The dominance of the trained agent in respect of the expert knowledge bases can also be seen in other aspects of the game, such as the amount of generated resources and the game score (Figs. 9, 10).

Analyzing the results of the trained agent in contrast to the expert agents, it was found that the trained agent picked up the fragments from different expert knowledge bases to make up its own strategy. For instance, the Tatamo agent kept the number of cities strictly under 10 to maintain control over the citizens. The Suomi agent had a rule to stop building cities after the first 30–40 cities, while other agents did not control the number of cities. The trained agent combined the control of the city number into a new strategy: in the first phase of the game, the agent followed Tatamo strategy and had 11 cities; however, later it switched to the Suomi strategy and increased the number of cities to above 30 and again changed its strategy to unrestricted settling in the final stage of the game.

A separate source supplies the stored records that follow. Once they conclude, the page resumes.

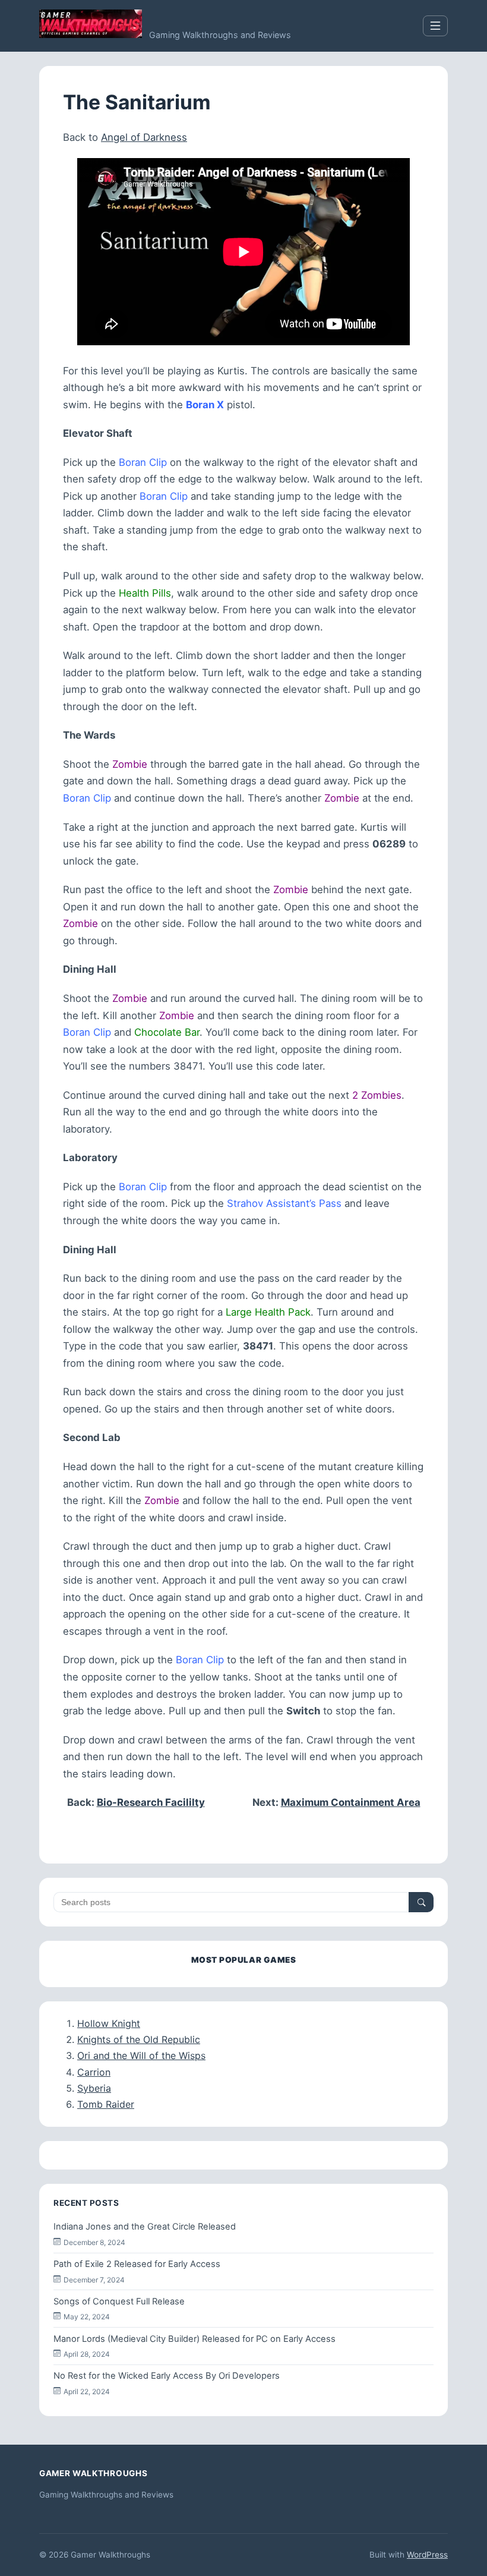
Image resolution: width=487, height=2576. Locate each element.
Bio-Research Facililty (151, 1802)
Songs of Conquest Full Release (119, 2301)
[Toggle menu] (435, 25)
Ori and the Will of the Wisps (141, 2055)
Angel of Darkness (144, 137)
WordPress (427, 2554)
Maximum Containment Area (350, 1802)
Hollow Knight (108, 2023)
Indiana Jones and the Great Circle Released (144, 2226)
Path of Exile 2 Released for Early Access (136, 2264)
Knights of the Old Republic (138, 2039)
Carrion (93, 2072)
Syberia (94, 2088)
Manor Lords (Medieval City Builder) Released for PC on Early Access (194, 2339)
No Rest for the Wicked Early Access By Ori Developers (166, 2375)
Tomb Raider (105, 2104)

Figures 11 and 12 illustrate the given pattern on the exemplified games.

Discussion

This paper describes the KB-RL approach as a knowledge-based method combined with reinforcement learning in order to deliver a system that leverages the knowledge of multiple experts, and learns to optimize the problem solution with respect to the defined goal. RL is employed as a conflict resolution strategy for the multi-expert knowledge base with excessive knowledge for a particular problem solution. The method is demonstrated by the example of playing a complex strategy game such as FreeCiv. The knowledge and skills of several game experts were combined into one knowledge base and set up to play incrementally, learning to win the game in the minimal number of turns. The results show that RL can improve the performance of the agent by learning to recombine the elements of single strategies into a new solution stimulated by the outlined objective.

The proposed approach leaves much room for future work and further research. Overall, the described experiment supports the idea of bringing together different AI approaches for more intelligent and better automated systems that can utilize human knowledge and learn from its own experience in complex problem solving.